• _EXERCISE DESCRIPTION_
Return each line of the material that contains the word "Open".
==== PROVIDED DATA
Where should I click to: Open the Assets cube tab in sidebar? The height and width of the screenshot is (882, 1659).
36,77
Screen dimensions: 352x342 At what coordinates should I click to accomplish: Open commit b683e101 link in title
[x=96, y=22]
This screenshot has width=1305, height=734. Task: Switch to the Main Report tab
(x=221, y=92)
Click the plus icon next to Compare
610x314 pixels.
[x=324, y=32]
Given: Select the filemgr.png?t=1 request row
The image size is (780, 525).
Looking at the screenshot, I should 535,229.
========
==== PROVIDED DATA
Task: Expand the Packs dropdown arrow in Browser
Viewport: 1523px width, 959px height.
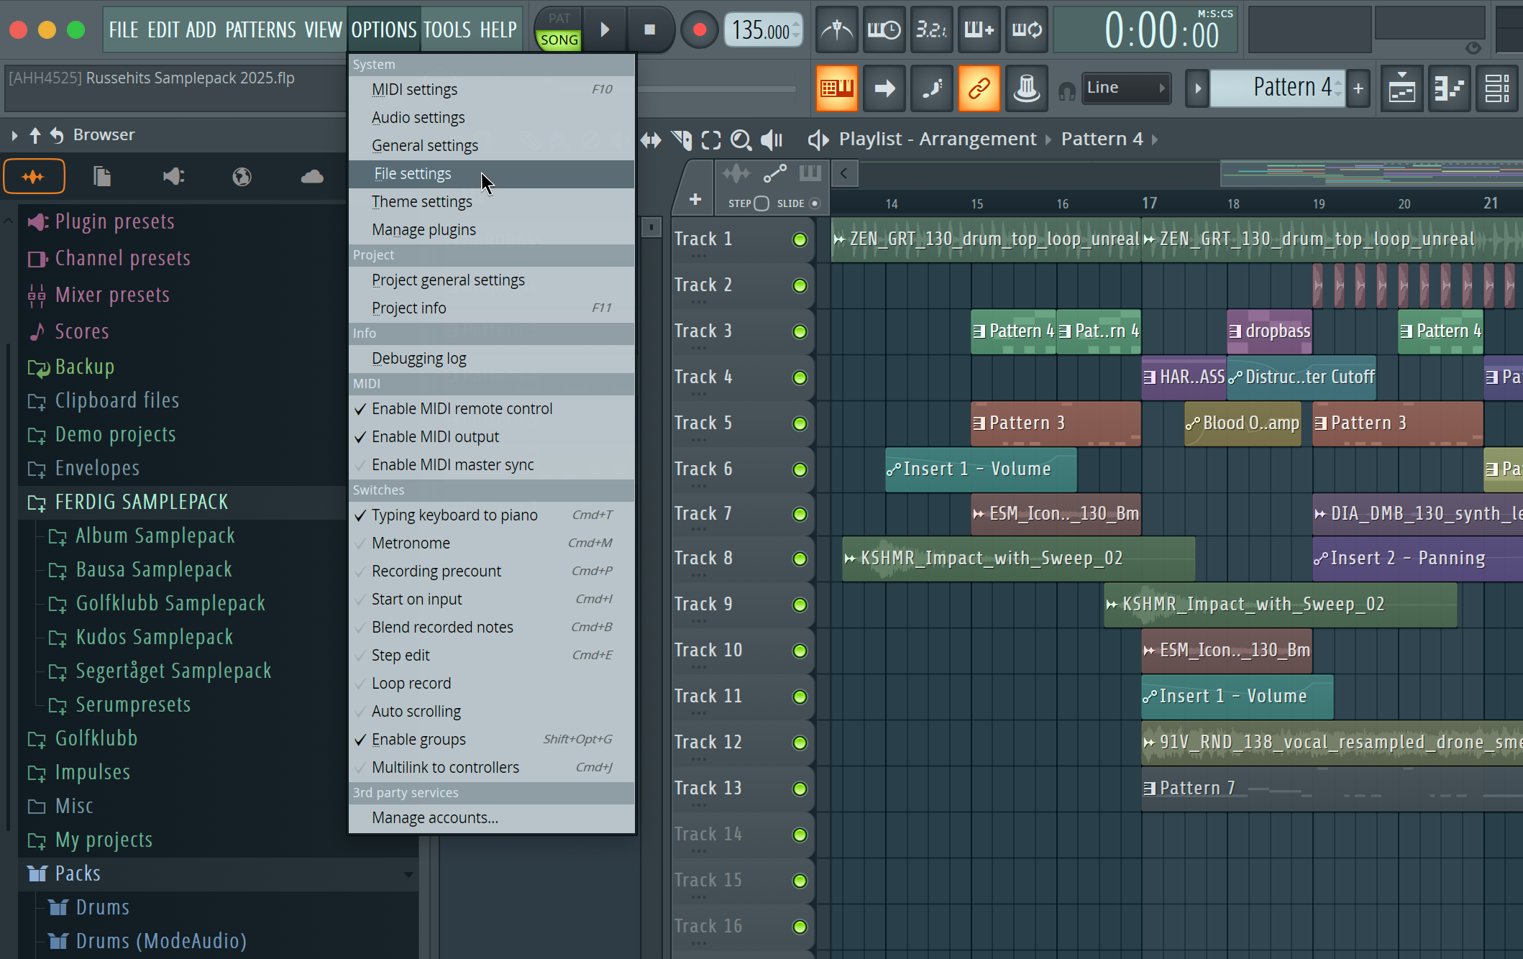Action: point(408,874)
========
• _TASK RESULT_
Where should I click to: Open the Assets cube tab in sidebar? The height and width of the screenshot is (882, 1659).
Screen dimensions: 352x342 At what coordinates should I click to accomplish: Open commit b683e101 link in title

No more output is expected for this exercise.